In the past few years, people learned of a vampire-werewolf-human love triangle that was playing out in Forks. And more recently, people have heard that a battle over Pandora’s box is taking place on our very own Whidbey Island.
Sherry D. Ficklin, an author and self-proclaimed former military brat, just published a teen fiction novel entitled “Foresight,” which was inspired by the scenic treasures on Whidbey and neighboring Goat Island.
“Foresight” is the first book in the “Gods of Fate” trilogy and is currently available in hardback. The story is about a girl named Grace Archer who lost her parents at a very young age.
The novel begins with Grace living in Colorado with her Aunt Phoenix. When Grace is attacked at her graduation by a band of gruesome characters, she learns she is the last living mortal daughter of the Greek goddess Pandora, and that it is her mission to save Pandora’s infamous box from evil beings.
The monstrous task leads Grace to the islands, and as the story unfolds, Grace discovers she has powers of foresight which bring their own set of dangerous challenges.
Though Ficklin now resides in Colorado, her husband used to be stationed on Whidbey Island and that’s when “Foresight” began to develop.
In her press release, Ficklin said, “I made my husband drive me from the (Mukilteo) ferry up the whole island one day as I wrote.

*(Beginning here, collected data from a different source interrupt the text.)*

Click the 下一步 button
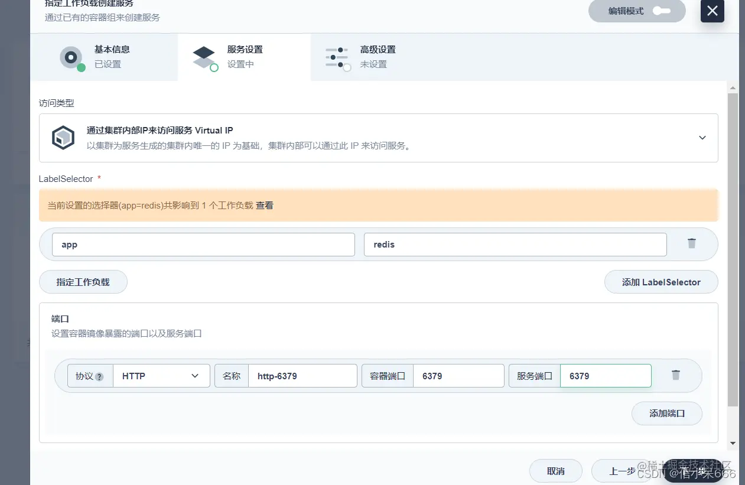tap(692, 471)
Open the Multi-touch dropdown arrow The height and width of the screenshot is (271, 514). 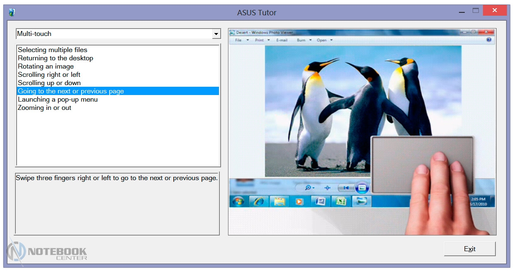(x=216, y=34)
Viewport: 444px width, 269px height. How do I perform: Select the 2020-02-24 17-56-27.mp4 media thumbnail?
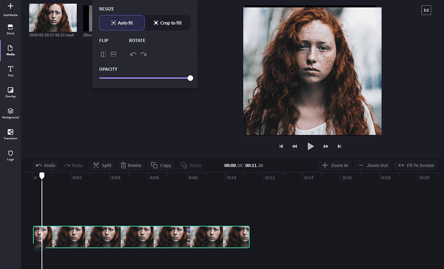(x=53, y=18)
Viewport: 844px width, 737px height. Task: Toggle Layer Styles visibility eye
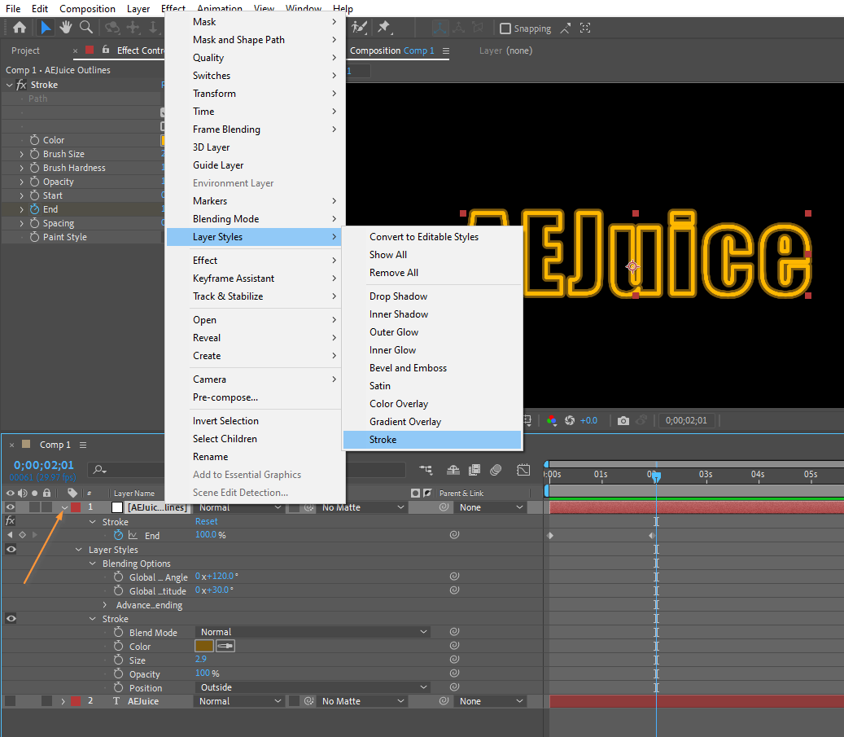[x=11, y=550]
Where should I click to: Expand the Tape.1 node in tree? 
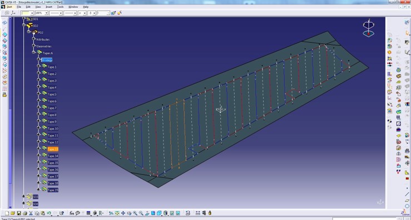tap(39, 66)
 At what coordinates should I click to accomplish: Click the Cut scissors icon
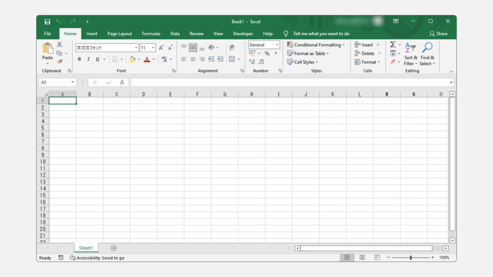60,45
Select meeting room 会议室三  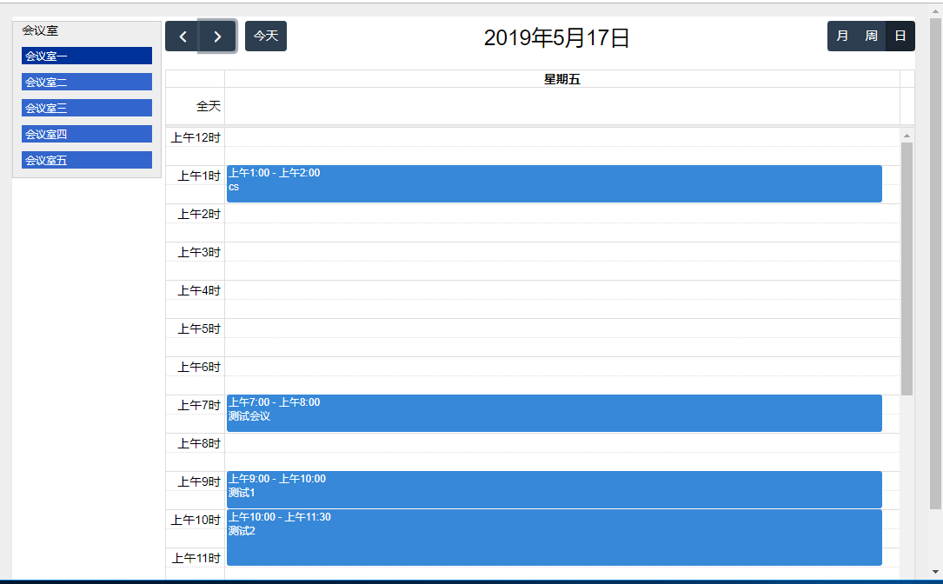[86, 107]
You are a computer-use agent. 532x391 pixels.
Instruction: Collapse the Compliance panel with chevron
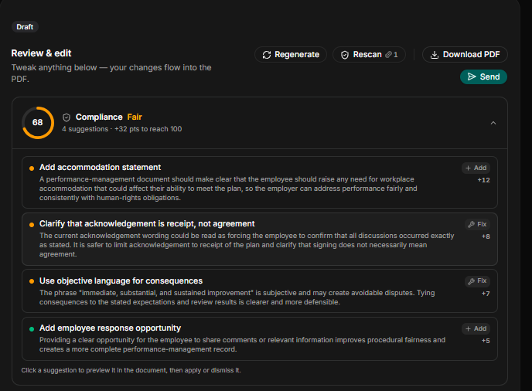pos(493,123)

What I saw, I detailed in the book.”
Ficklin said she was constantly inspired by Whidbey’s scenery and after a day trip to Goat Island, she felt she had happened upon a truly magical place.
“It was important to me to have the story there because of all the places I’ve ever seen, it was the most likely place for this to happen,” she said.
Islanders will recognized places like Coupeville’s Captain Whidbey Inn, Oak Harbor’s Pot Belly Deli and Cornet Bay, which are all featured in the book.
Ficklin chose to write about Greek mythology because she thinks it’s important for teens to hear the tales, but knows how hard it can be for kids to understand the language of novels like “The Iliad” and “The Odyssey.”
“I love the idea of telling that kind of classic story to younger audiences,” Ficklin said.
Ficklin said people from ages 13 to 30 would enjoy the book and that teens can look forward to aging alongside Grace throughout the series.
The next book in the trilogy, “Secondsight,” should be available in May of 2011, and Ficklin hopes to be at Oak Harbor’s Wind & Tide Bookshop for its release.